Uhm... experience from a large project that used SQLite was that we where hit with SQLite only allowing one write transaction at a time. That is madness for any web app really.
Why do everyone seem so hyped on this when it can't really work properly IRL? If you have large amounts of data that need to be stored the app would die instantly, or leave all your users waiting for their changes to be saved.
What am I missing?
- Most transactions are read-only
- "Large" applications can usually be sharded by account. This means 1 file per account, and can easily be put on the most optimal geolocation of the account
- If you defer locking until commit, allowing multiple writers ( https://www.sqlite.org/cgi/src/doc/begin-concurrent/doc/begi... ).
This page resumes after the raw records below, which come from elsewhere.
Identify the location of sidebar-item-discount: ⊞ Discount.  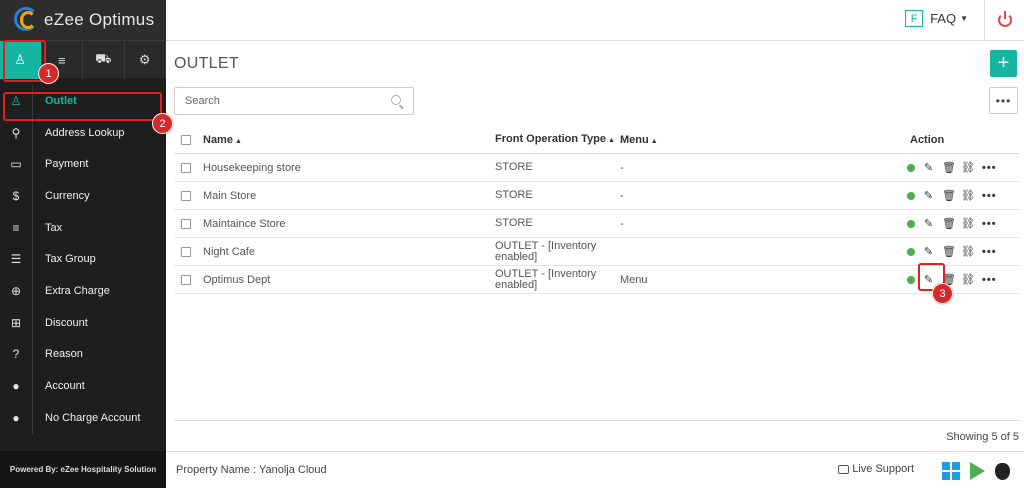
(83, 322).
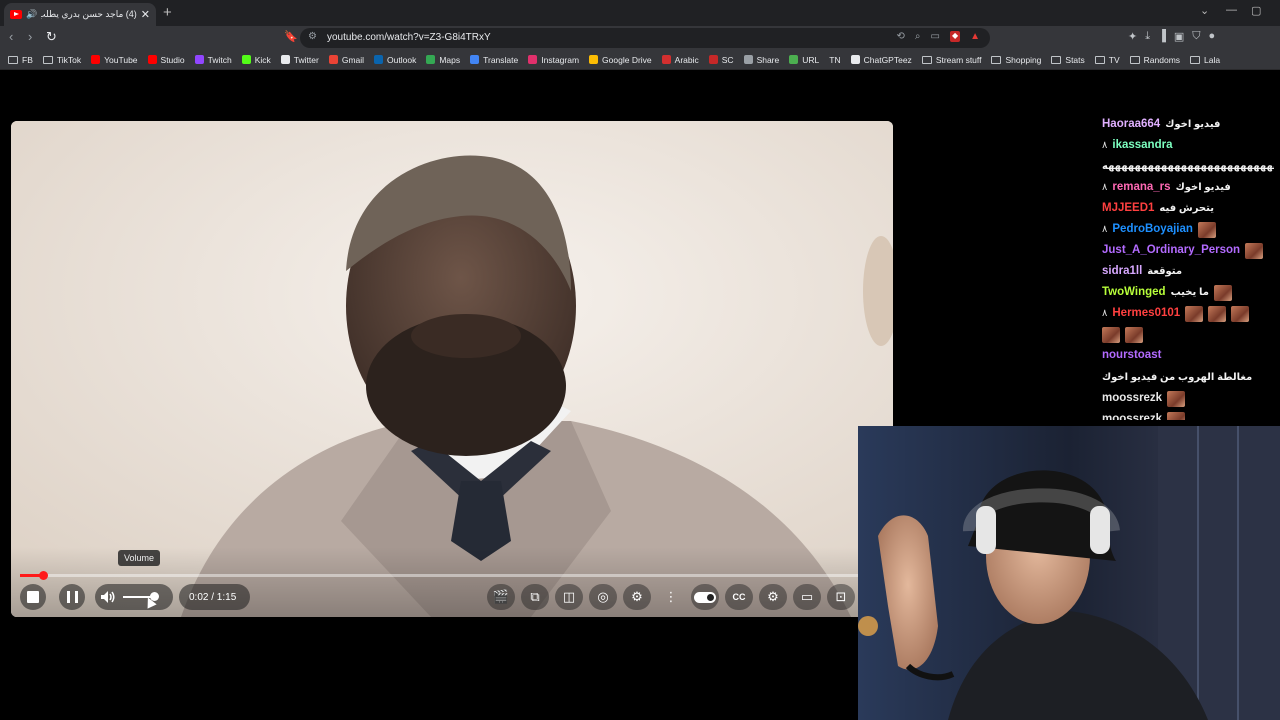  I want to click on miniplayer-icon: ▭, so click(807, 597).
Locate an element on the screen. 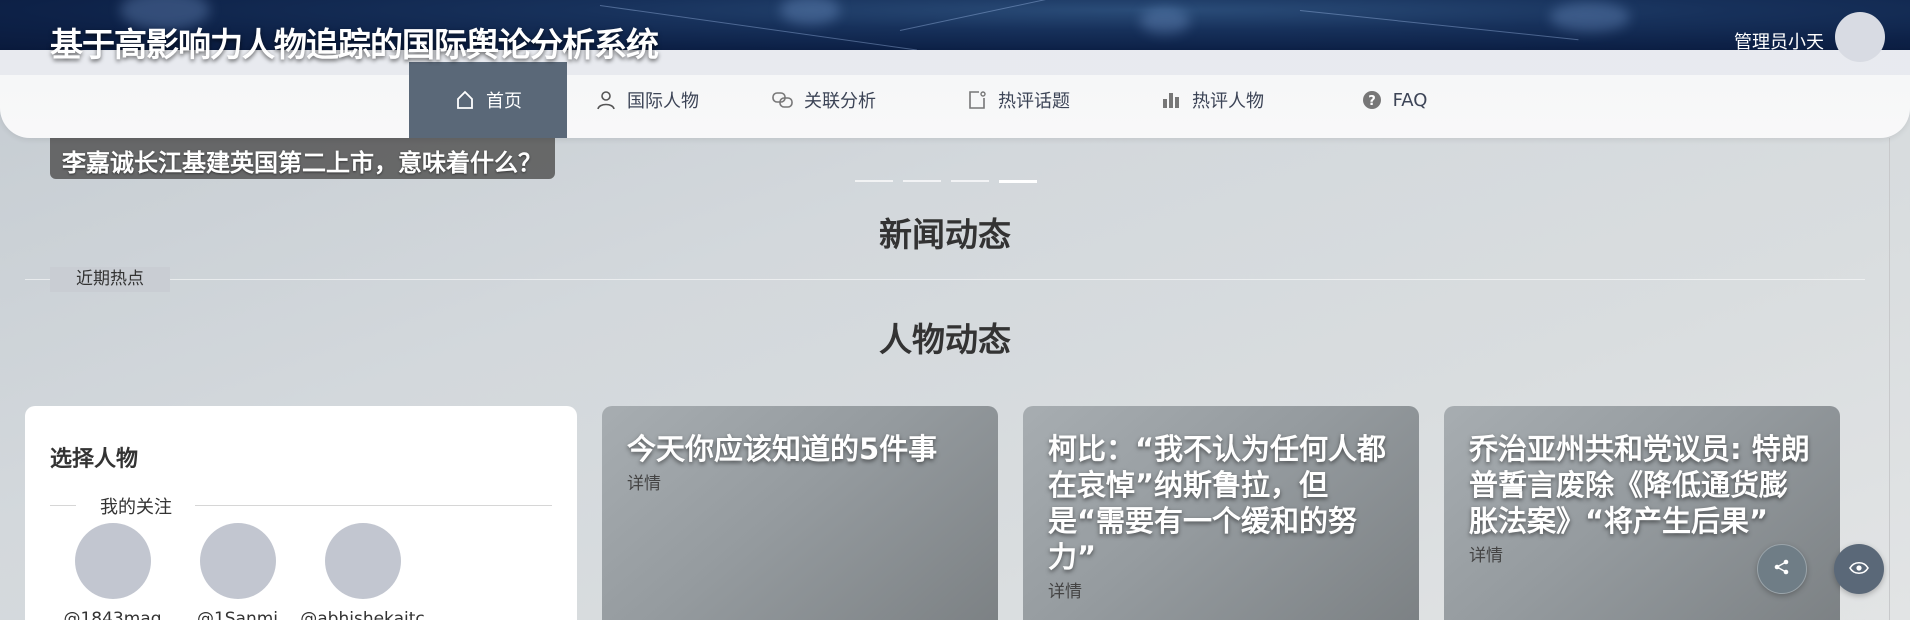 The image size is (1910, 620). nav-item-home: 首页 is located at coordinates (488, 100).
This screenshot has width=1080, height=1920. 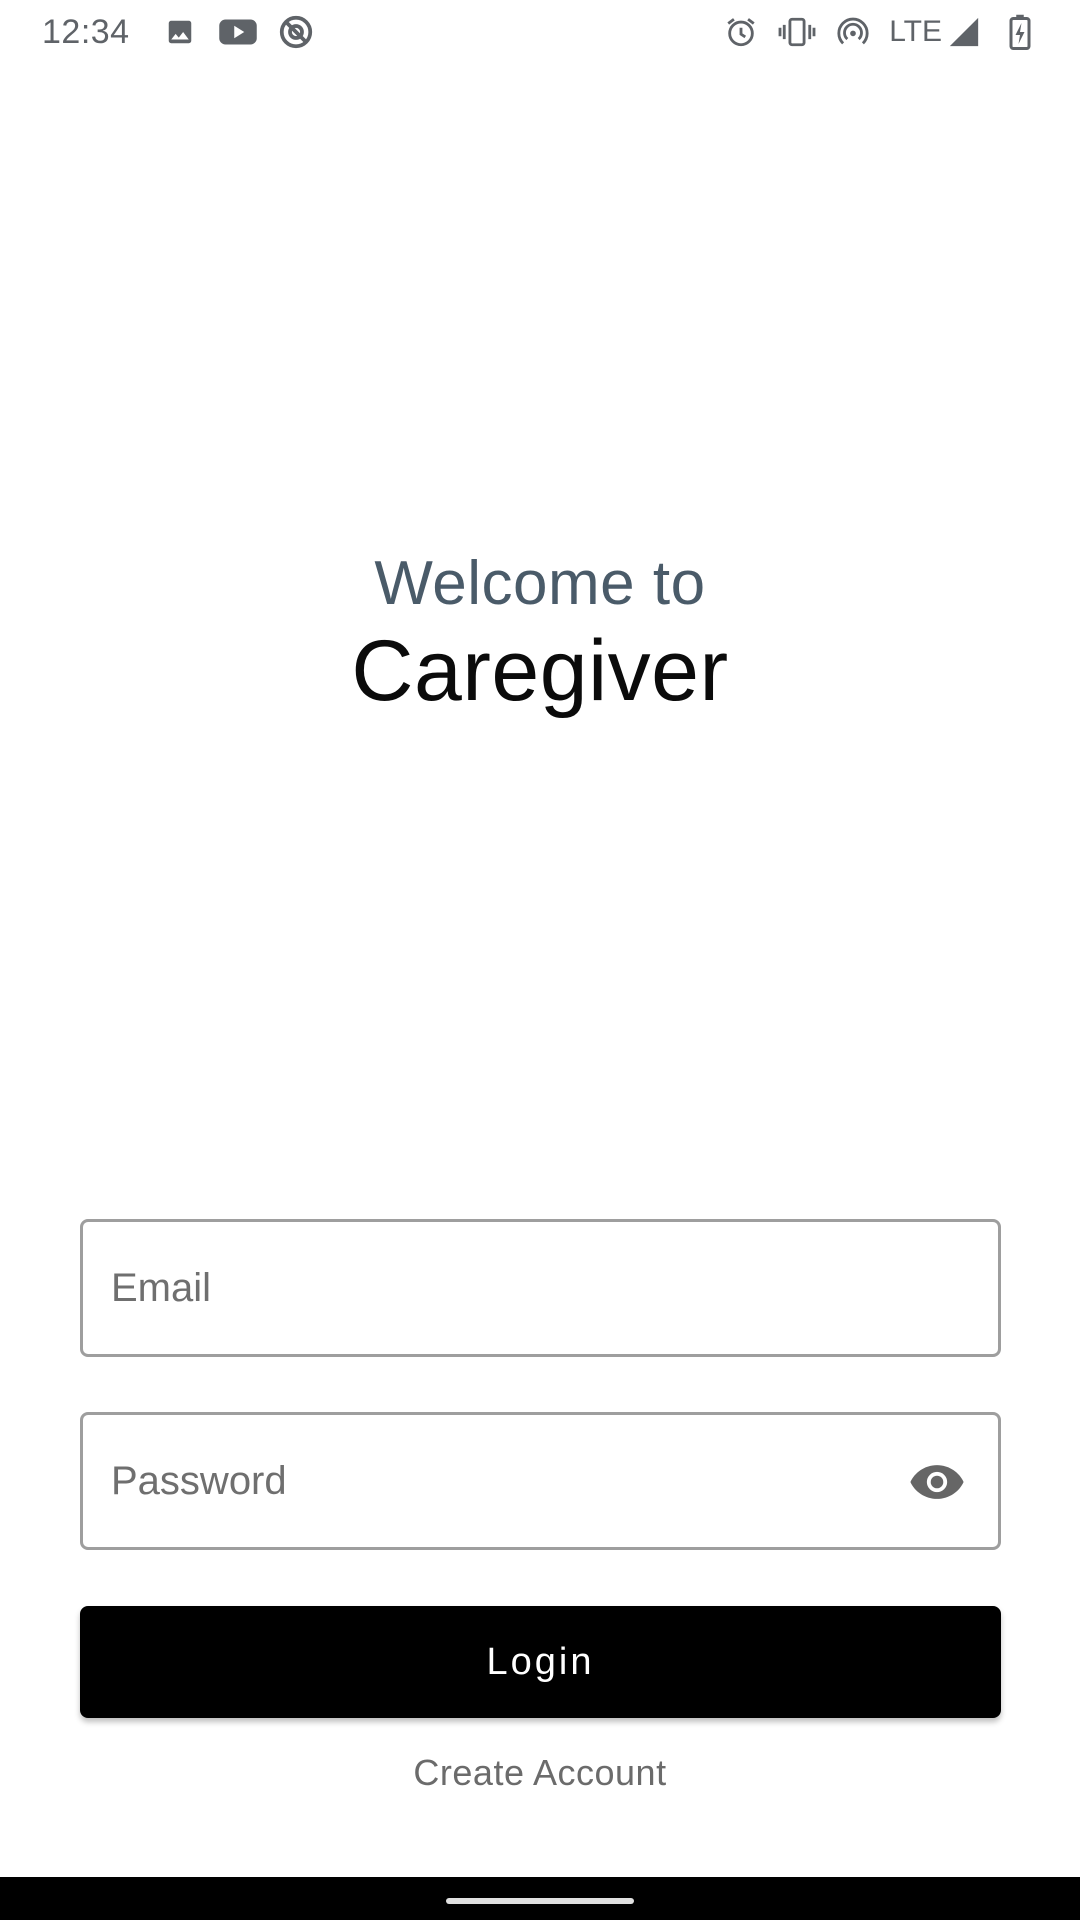 What do you see at coordinates (916, 32) in the screenshot?
I see `network-type-label: LTE` at bounding box center [916, 32].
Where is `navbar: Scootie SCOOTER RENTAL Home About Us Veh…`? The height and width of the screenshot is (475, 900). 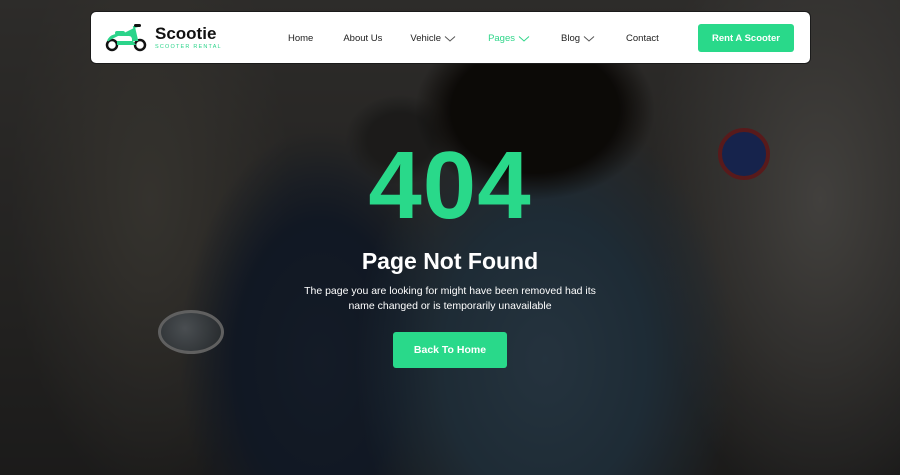
navbar: Scootie SCOOTER RENTAL Home About Us Veh… is located at coordinates (450, 38).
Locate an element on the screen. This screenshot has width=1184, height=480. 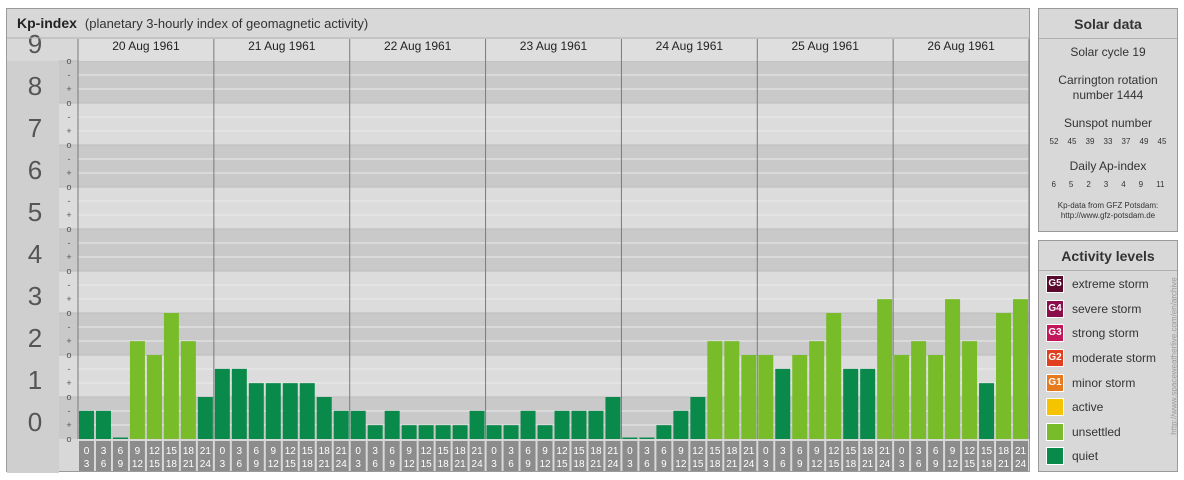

This is good enough for most applications anayway.
- Sqlite simple, fast enough for almost anything, supports a good set of features and datatypes, is very easy to embed.
Why would I bake all of those assumptions and limitations into my system though just on the hope it won't ever become a problem
such a rewrite is a lot more predictable endeavor, then building the initial solution, that it's a great problem to have :)
meanwhile, your UI don't have to change and a lot of your other glue code or business-logic code don't have to change either, IF you haven't hardcoded direct calls to SQLite everywhere in your program :)
eg. I used HoneySQL with great success! My queries are safely assembled from Clojure data structures and I had a single function, which I used to format them to the desired SQL dialect H2DB/SQLite/MySQL/Postgres, execute them and parse the results back into Clojure data structures and even take care of lazily paginating through long result sets, without burdening the consumer of the data with such details.